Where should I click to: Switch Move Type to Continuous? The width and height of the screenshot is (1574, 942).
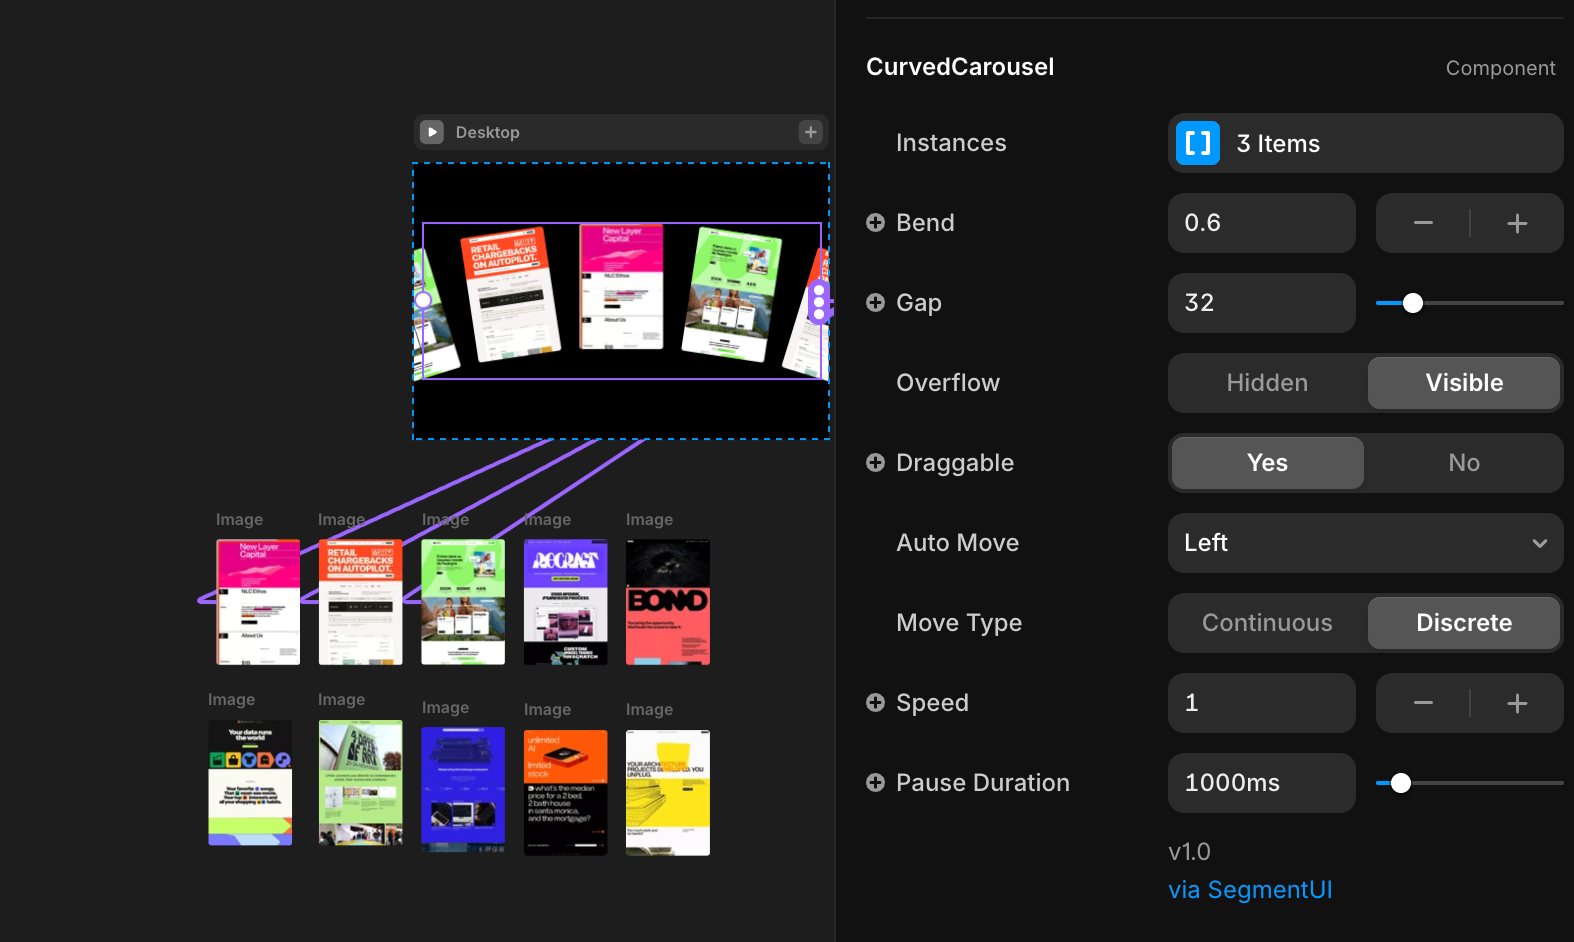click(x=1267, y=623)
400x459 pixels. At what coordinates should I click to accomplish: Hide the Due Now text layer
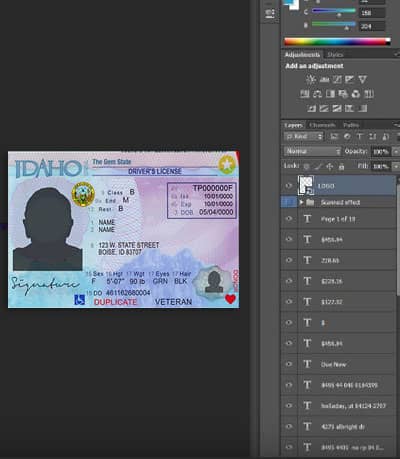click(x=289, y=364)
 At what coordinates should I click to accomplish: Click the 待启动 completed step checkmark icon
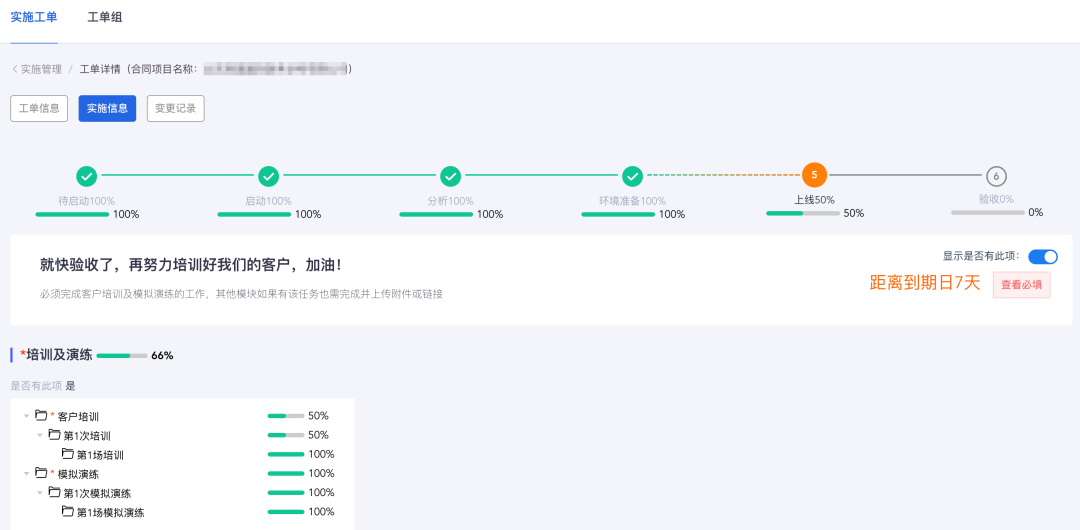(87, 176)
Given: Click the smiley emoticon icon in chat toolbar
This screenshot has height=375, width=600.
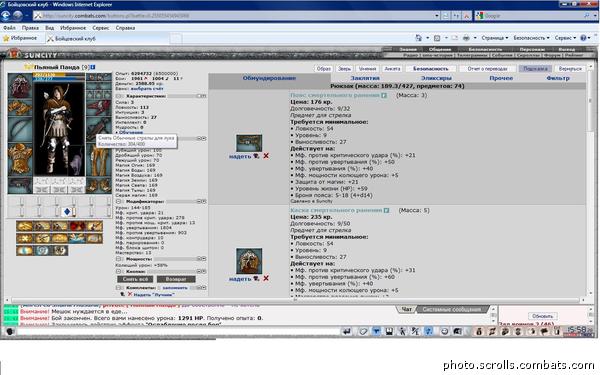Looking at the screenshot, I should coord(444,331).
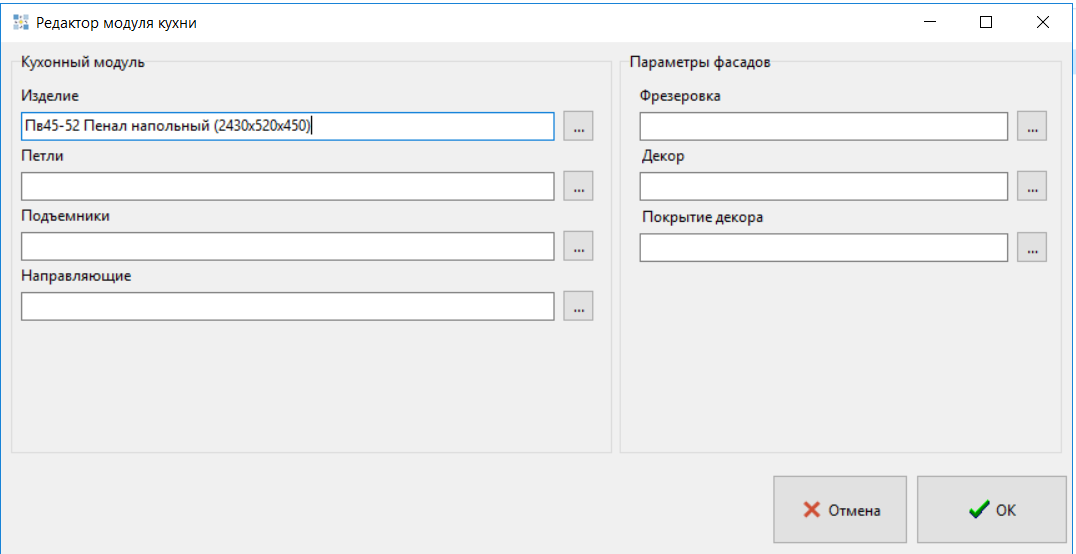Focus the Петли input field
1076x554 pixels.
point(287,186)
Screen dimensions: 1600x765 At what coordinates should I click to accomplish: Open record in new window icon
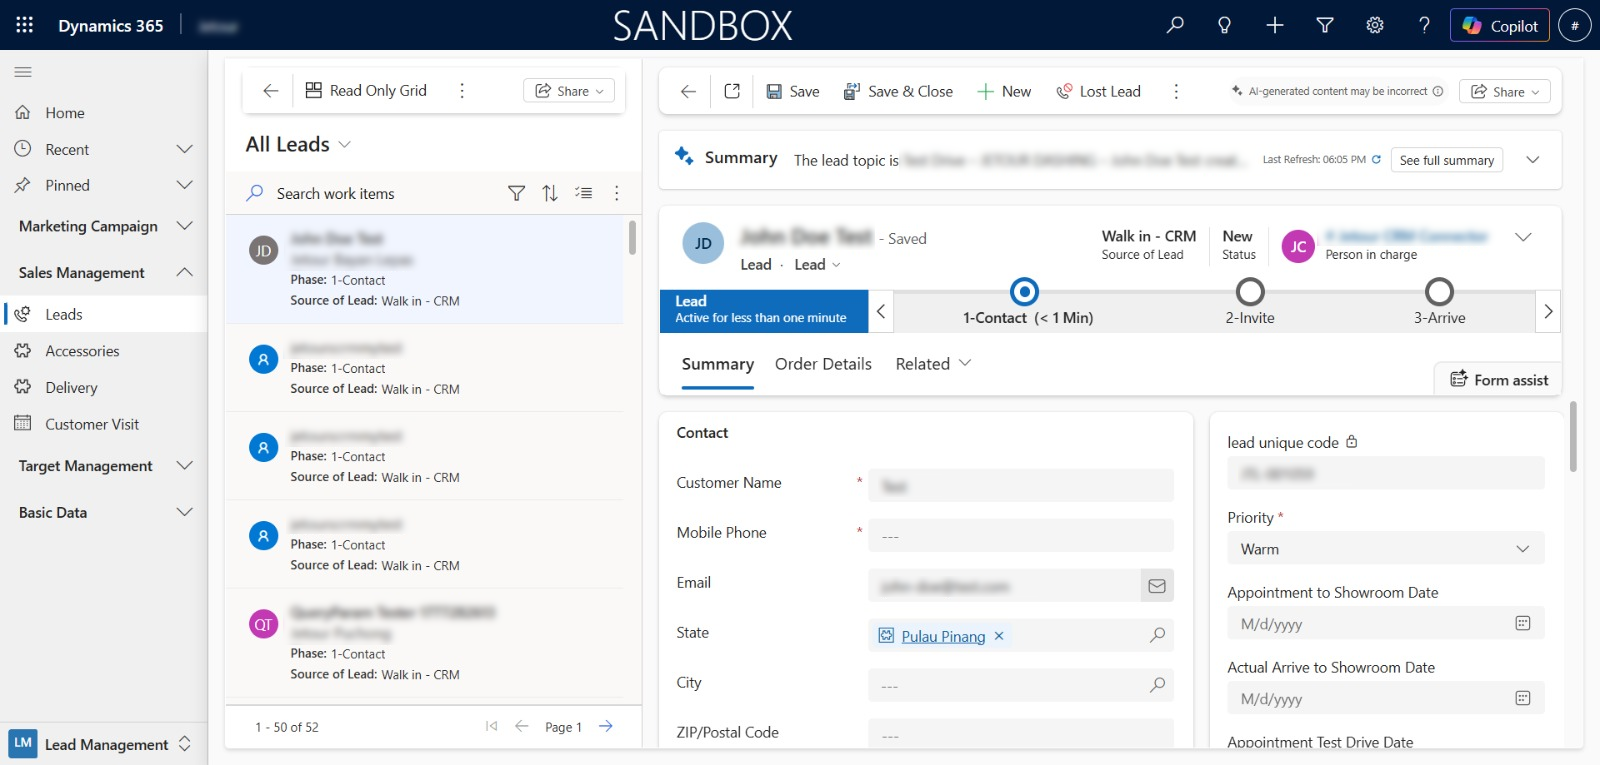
^^^^^^^^
» What you have to do:
Repeat the data exactly, dropping every picture it holds.

» Response to the exercise:
Where should I click to: Switch Move Type to Continuous? The width and height of the screenshot is (1574, 942).
click(x=1267, y=623)
400x459 pixels. At what coordinates should I click to accomplish: Hide the Due Now text layer
click(x=289, y=364)
 At what coordinates should I click to accomplish: Click the 待启动 completed step checkmark icon
(87, 176)
Given: Click the smiley emoticon icon in chat toolbar
This screenshot has height=375, width=600.
Looking at the screenshot, I should coord(444,331).
Focus the Петли input field
1076x554 pixels.
point(287,186)
Screen dimensions: 1600x765 At what coordinates should I click to accomplish: Open record in new window icon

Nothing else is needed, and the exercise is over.